I’m not arguing that his call is a good one or a bad one. I’m not much of a fan of musicals anyway, and (agreeing with Aspidistra again) the play doesn’t sound like something i’d be at all interested in seeing. But your own claim about who should or should not play Jesus, while sort of an amusing effort at a gotcha, simply reflects a misunderstanding of the basic point that he is trying to make.
Edit:
At least your most recent post seems to grasp the issue:
Exactly. Which is why your comment about Jesus being played by a Jew misses the point completely.

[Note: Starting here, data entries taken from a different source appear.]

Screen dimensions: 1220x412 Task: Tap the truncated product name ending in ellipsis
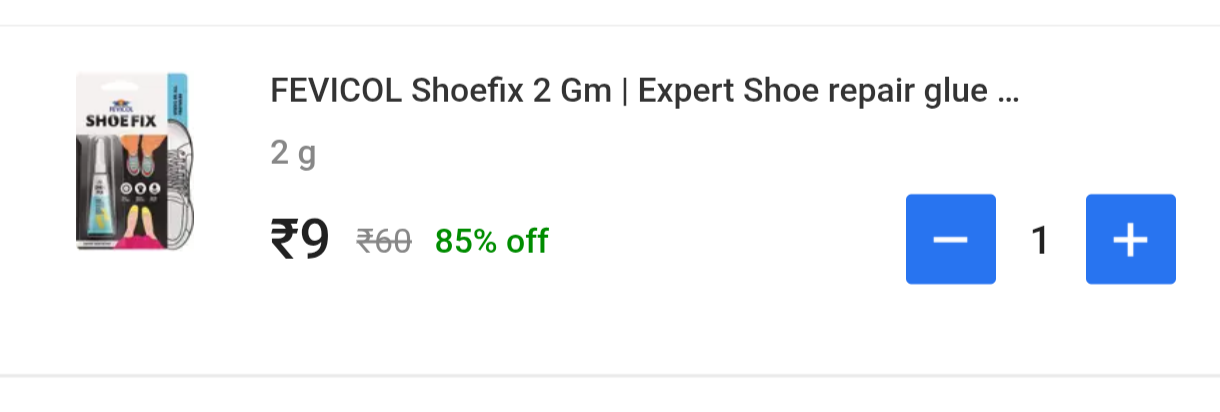pyautogui.click(x=644, y=92)
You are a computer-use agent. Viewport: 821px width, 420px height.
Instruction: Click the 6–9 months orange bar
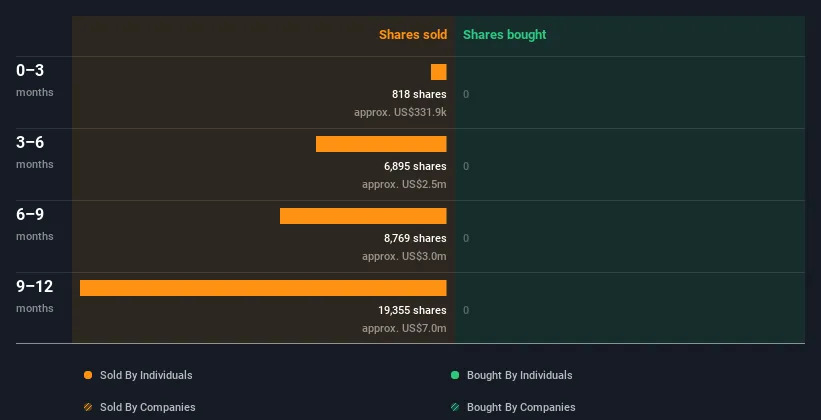[x=363, y=216]
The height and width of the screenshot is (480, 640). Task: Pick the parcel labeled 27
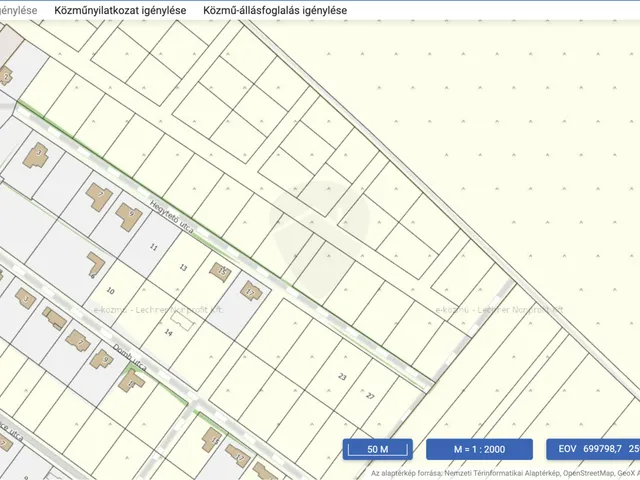pos(369,395)
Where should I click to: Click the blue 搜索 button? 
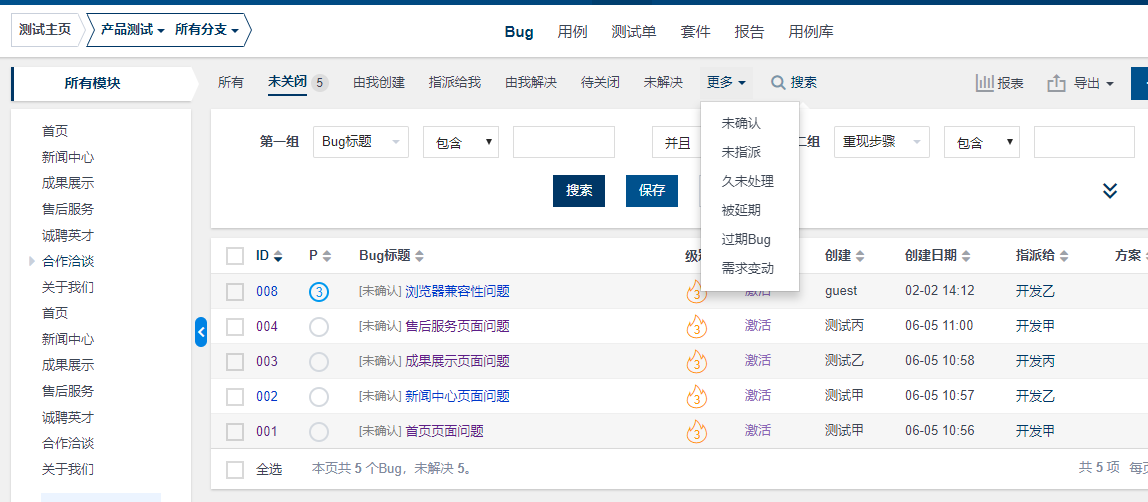[579, 190]
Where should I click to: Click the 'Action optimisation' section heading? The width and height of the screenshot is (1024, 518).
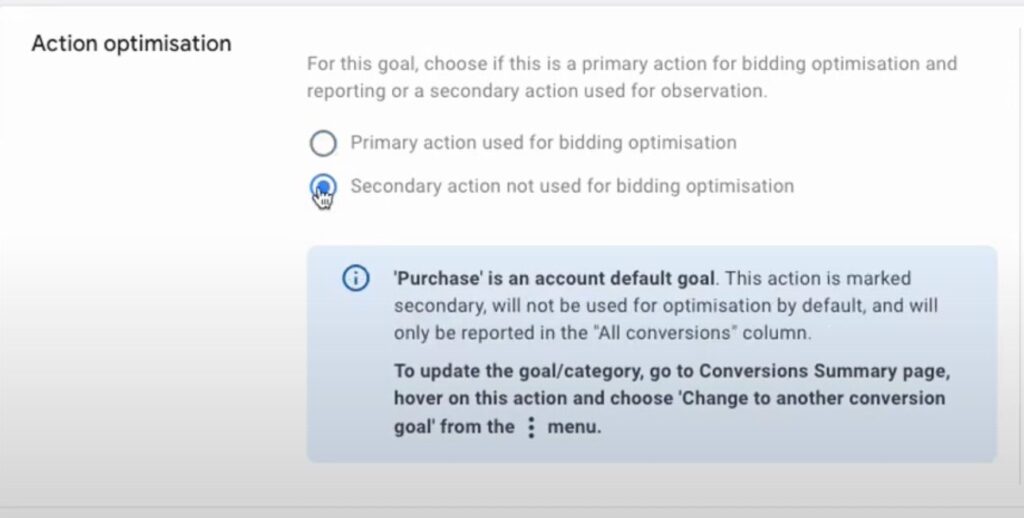click(x=131, y=44)
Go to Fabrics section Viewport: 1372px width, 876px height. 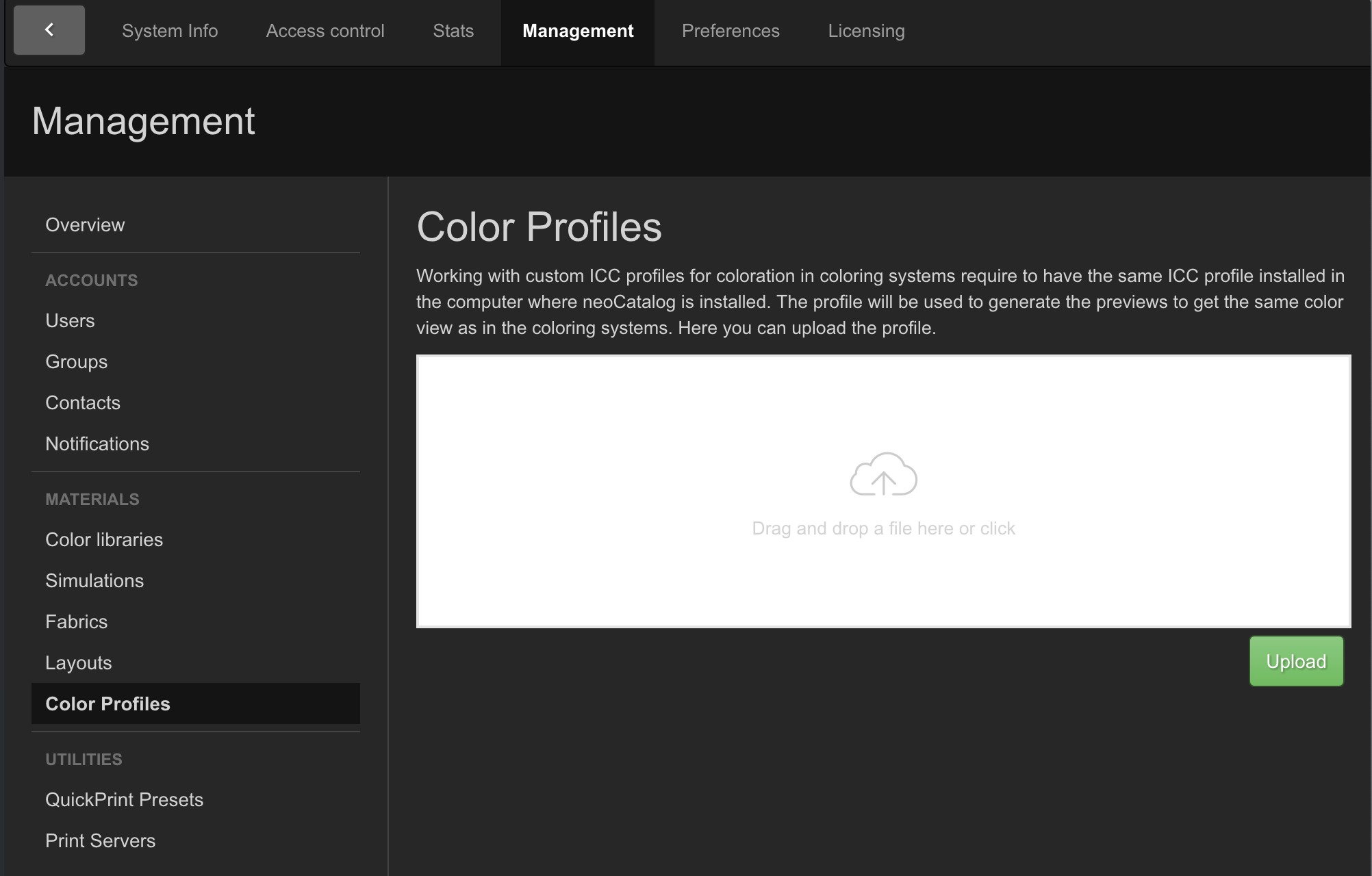76,622
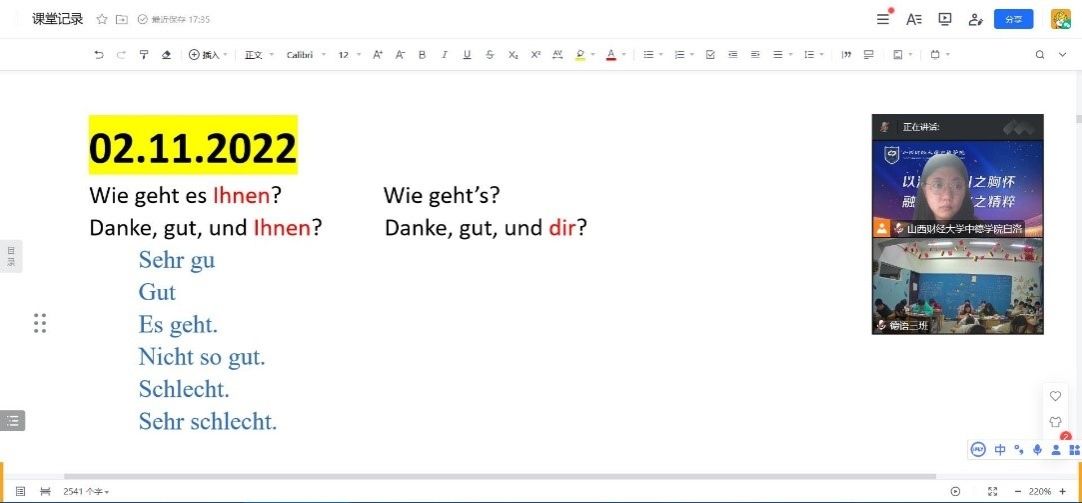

Exactly. And that’s not happening in the entertainment world today. If it were, minorities wouldn’t feel so ignored, underrepresented, and insulted (by whitewashing of roles). Thus, projects like the play in the OP and Hamilton.
Glad we agree!
I think you need to read his facebook post again. There is absolutely nothing in there about artistic vision. The actors could have come in any color except white.
You are doing a superb job of missing the point.
His choice, as the artist, or auteur, or whatever term you want to use, is for the parts to be played by people of color. He is saying that this is his choice to make. His point is precisely that, as the person who wrote the play and controls its use, he gets to determine what type of actors play the parts. It has nothing to do with your sense of whether Jesus should be played by a Jew; it has to do with his desires and his control over the production of his work.
You don’t have to like his choices or agree with them. That’s completely your right. But your argument about Jesus needing to be portrayed by a Jew is still completely beside the point.
It’s a 2 way street. The playwright should have had the common sense to know it wasn’t possible for the school to cast actors if there wasn’t a pool to pick from.
My thing about Jesus was facetious and didn’t have a broader point.
I’ve never denied his right as the creator to control his work. However, I have every right to think he is a racist asshole.